**Task instructions**
Retype, word for word, the line holding "You are a computer-use" and every line below it to the end of the listing. Leave out the pictures.

**Supplied records**

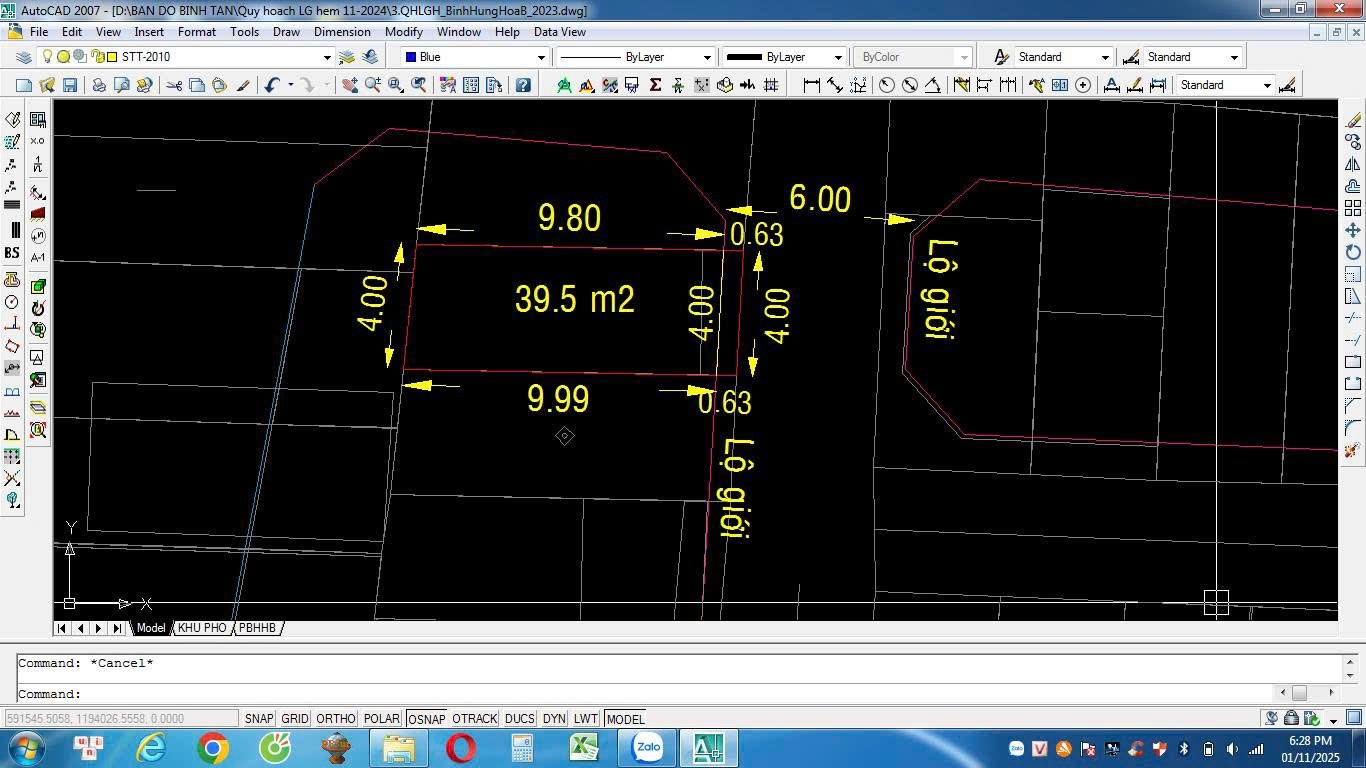Open the Standard text style dropdown
This screenshot has width=1366, height=768.
tap(1104, 57)
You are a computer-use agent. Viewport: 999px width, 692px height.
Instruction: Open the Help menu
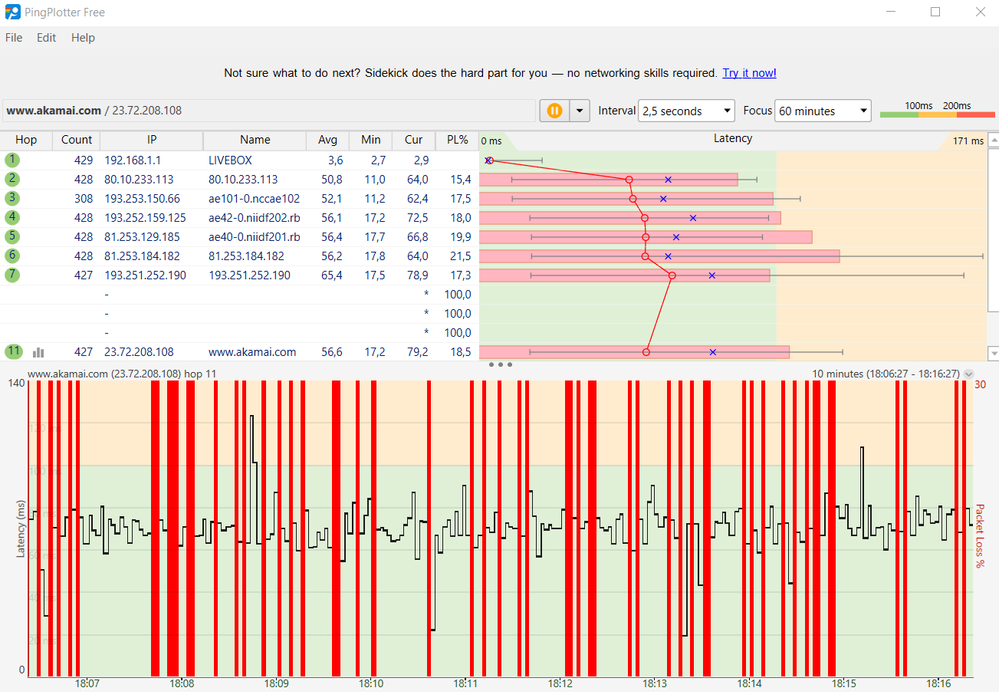(x=83, y=38)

**Task output**
You are a computer-use agent. Viewport: 999px width, 692px height.
Instruction: Open the Help menu
(x=83, y=38)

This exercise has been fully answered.